Just after the turn of the new year, Jamie was greeted to four rather large boxes being delivered to his door, containing his brand-new wheels. After finding some suitably ridiculously sized tyres to adorn them, he headed to his local tyre fitter where he entrusted the technician to fit the rubber onto the rims.
“I picked them up the day after to find there were chunks missing out of my brand-new wheels!” Jamie remembers what nobody wants to hear. “Luckily, Isaac at Rimscarnated worked absolute wonders on them and now it’s as if they were never damaged.”
Major disaster averted, a test fitting proved that these appeared to be the perfect dimensions for the Rocket Bunny kit. They also drew up a surprisingly small amount of fitting issues, considering they’re about twice the width of the car’s standard wheels.
But enough about that, just look at them! Echoing the car’s standard six-spoke wheels but with an infinite amount more JDM epicness, they’re an inspired choice and really set off the whole car’s look incredibly well.
Now Jamie’s completed the most recent phase of his epic Rocket Bunny 350Z build, ready to inspire another heap of people, how is the car driving from that premium Recaro-clad cockpit? “It’s actually driving OK, a bit heavier on the steering but no major problems so far,” he replies. “I’ve never seen anyone with anything so big at the back, that’s for sure!”

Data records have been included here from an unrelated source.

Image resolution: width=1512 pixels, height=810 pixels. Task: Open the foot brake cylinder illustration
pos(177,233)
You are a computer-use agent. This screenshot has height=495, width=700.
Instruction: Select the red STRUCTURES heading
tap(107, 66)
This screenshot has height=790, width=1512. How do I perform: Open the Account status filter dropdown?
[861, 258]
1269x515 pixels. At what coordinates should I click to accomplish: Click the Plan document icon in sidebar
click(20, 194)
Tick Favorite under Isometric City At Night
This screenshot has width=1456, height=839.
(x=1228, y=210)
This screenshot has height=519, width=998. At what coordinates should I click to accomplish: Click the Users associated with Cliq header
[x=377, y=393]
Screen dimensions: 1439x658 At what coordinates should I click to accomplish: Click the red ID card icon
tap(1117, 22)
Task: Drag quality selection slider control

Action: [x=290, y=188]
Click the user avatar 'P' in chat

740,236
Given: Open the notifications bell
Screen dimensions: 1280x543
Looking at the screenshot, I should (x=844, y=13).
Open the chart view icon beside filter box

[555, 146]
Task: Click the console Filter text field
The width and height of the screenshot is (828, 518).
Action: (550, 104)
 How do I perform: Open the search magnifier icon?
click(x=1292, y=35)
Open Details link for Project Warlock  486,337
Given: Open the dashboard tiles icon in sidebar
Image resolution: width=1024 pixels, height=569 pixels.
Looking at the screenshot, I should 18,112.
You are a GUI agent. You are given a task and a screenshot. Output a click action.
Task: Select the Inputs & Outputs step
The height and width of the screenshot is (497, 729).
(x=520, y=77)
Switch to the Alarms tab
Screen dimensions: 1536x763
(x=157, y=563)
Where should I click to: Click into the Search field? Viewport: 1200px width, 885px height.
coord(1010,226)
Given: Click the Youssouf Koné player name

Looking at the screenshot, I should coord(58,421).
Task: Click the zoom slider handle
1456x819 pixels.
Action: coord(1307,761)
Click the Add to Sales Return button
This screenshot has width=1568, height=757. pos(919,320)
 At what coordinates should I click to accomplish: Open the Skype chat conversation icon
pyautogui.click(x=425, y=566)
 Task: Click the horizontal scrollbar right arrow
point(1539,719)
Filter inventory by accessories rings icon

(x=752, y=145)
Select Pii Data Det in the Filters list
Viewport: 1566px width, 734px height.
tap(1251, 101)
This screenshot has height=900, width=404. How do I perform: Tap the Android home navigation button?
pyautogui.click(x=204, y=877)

We’re with you on that one, mate. It really takes seeing this car in the flesh to appreciate just how monstrous it looks from behind, those 315-width Michelins doing their best to cling onto the vast expanse of bronze WORK metal tucked under each arch. But are we planning to see even more extreme things from this monster anytime soon? “I’m toying with the idea of a twin-turbo conversion, but we’ll have to wait and see…”
TECH SPEC: NISSAN 350Z
Full Rocket Bunny V2 kit, FRP front and rear widearches, front bumper and lip, side skirts, rear under diffuser and ducktail rear spoiler; full wrap in 3M Gloss Fierce Fuchsia by Monsterwraps; flushed aerial and rear wiper; tinted side and rear windows.
3.5-litre VQ35DE V6 engine; AEM induction kit; polished plenum spacer; red JDM dress-up bolts; full Milltek exhaust system with custom rear pipes.
Air Lift Performance air suspension bags and struts with AutoPilot V2 management; OEM 350Z Brembo brakes; 12x19in (front) and 15×19 (rear) WORK Meister L1 three-piece split rims with bronze barrels and gloss black centres; 305/30×19 Yokohama Advan tyres (front) and 315/30×19 Michelin Pilot Sport tyres (rear); rose gold wheel bolts and tyre valve caps.
Recaro Speed reclining bucket seats; Bride seat rails; Grip Royal steering wheel in white leather with chrome spokes; Rimscarnated custom copper gear knob; rear strut brace cover in gold.
LP of Studio448 for helping me with all the ideas; KS Motors of Westbury; Monsterwraps in Southampton; and Dan Powell who helped me with the project.